If you can, buy your haggis from Macsween (available in many supermarkets, and online). The Edinburgh butchers are so skilled that even their vegetarian version is considered kosher rather than sacrilegious.
Then, as it’s supplied cooked, all you have to do is reheat the haggis. Side dishes: piles of mashed tatties (potatoes) and neeps (turnips). You can obviously sex up the mashes with cream, herbs, etc, but don’t get carried away. You don’t want to go all foodie on this perfectly simple meal.
And that, pretty much, is it. Save your energy and resources for the whisky, which is drunk in toast to The (Other) Bard, and to help everyone relax into the evening’s other elements. We’ll follow the lead of recent MR PORTER guest Mr James McAvoy and recommend peaty Talisker or Laphroaig.
What to do
This is a tradition of two halves. Firstly, strictly speaking, the steaming haggis should be brought to the table accompanied by the strains of a bagpiper. If you can’t find a real piper, crank up the Spotify. Then, one of Burns’ foundational poems, “Address To A Haggis”, should be recited by a Scottish, eager and/or naïve guest. At verse three (“His knife see rustic Labour dight/An’ cut you up wi’ ready slight/Trenching your gushing entrails bright”) the haggis should be ritually pierced. Then, once the recitation is complete, dinner is served.
There endeth the sole bit of actual ceremony. Now the real fun can begin. Every attendee should take the floor to read some Burns. Full disclosure: his old-time Scots dialect is challenging stuff to wrap your tongue around, even if you can really roll your “r’s”. But so what?

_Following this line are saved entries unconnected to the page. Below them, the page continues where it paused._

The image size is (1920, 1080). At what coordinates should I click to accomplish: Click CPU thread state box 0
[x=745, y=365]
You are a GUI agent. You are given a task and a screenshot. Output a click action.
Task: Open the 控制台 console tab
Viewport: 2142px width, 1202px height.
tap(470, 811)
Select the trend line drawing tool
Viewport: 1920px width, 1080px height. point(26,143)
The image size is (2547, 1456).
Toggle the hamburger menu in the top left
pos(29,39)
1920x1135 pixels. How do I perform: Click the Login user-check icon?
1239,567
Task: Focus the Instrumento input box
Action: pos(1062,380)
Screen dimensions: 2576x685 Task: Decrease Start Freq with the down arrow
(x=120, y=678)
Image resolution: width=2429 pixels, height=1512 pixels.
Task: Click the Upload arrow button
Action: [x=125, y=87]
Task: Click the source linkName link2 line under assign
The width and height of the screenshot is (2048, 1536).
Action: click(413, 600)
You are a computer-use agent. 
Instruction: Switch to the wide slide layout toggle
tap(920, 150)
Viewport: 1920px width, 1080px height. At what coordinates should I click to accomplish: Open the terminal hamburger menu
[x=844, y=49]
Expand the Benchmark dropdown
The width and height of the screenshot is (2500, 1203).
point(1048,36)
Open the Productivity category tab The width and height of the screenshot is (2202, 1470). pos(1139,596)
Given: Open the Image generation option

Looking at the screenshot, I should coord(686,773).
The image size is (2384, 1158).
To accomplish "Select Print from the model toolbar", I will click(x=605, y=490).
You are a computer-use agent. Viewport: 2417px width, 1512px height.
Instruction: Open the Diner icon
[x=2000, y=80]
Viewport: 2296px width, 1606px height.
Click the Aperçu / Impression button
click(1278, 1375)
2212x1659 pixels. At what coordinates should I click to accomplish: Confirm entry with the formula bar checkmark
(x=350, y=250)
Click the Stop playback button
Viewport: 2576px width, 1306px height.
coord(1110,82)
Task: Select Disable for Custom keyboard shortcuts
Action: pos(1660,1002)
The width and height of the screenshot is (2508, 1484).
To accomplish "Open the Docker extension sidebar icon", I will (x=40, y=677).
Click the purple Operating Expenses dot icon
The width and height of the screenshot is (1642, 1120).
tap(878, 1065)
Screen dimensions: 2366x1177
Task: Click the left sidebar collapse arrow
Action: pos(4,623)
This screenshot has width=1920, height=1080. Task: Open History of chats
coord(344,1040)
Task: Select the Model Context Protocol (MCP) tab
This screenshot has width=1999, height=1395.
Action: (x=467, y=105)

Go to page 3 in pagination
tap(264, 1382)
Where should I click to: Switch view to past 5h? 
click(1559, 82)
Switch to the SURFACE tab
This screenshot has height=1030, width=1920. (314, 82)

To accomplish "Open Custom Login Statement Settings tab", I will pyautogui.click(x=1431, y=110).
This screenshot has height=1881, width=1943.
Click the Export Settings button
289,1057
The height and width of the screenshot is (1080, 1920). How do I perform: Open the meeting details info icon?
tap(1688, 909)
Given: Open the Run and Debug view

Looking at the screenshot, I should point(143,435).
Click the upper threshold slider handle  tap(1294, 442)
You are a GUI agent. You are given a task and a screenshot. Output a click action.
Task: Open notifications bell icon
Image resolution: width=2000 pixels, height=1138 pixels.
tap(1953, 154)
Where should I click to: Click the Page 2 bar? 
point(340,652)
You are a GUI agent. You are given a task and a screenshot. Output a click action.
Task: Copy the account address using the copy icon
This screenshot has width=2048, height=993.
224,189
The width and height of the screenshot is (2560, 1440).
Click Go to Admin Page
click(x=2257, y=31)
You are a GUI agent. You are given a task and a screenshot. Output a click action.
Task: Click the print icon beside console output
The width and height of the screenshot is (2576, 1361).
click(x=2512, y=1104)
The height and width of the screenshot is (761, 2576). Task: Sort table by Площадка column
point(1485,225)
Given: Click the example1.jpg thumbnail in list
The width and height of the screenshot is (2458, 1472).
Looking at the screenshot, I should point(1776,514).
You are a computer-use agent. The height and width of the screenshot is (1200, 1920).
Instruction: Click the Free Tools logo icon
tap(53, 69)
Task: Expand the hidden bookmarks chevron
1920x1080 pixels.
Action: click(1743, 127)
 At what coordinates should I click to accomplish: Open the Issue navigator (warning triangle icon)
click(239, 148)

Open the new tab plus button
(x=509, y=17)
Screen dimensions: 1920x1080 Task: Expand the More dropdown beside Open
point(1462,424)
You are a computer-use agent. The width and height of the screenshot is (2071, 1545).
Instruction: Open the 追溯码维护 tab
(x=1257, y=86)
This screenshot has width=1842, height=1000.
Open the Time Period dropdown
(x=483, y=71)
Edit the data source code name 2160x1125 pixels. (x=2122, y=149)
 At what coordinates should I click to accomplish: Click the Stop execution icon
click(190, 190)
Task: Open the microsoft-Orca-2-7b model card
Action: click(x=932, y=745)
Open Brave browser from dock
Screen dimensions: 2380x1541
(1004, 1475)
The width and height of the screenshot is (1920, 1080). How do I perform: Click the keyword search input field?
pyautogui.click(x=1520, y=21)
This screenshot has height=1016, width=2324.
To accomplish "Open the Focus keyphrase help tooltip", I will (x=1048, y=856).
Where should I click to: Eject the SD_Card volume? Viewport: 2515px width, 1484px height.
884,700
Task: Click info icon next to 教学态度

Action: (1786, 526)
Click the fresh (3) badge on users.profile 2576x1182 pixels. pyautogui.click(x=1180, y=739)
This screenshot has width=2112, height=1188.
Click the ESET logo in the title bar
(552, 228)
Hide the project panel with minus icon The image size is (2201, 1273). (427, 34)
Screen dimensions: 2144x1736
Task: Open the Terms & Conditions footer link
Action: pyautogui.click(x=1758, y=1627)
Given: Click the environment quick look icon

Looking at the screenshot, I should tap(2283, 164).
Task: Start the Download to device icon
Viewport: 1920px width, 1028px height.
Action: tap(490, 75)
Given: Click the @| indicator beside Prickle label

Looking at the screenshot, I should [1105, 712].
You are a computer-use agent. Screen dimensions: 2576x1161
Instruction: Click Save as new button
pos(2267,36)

No highfalutin poet laureate he: reciting Burns’ poems is all about having a go, and having a laugh. Especially when comes the turn of the guest who’s been given one of Burns’ greatest compositions, “Cock Up Your Beaver”. It’s about a hat. But you knew that.
And then it’s all over, bar the postprandial dancing – which, of course, should go late, loud and involve The Proclaimers.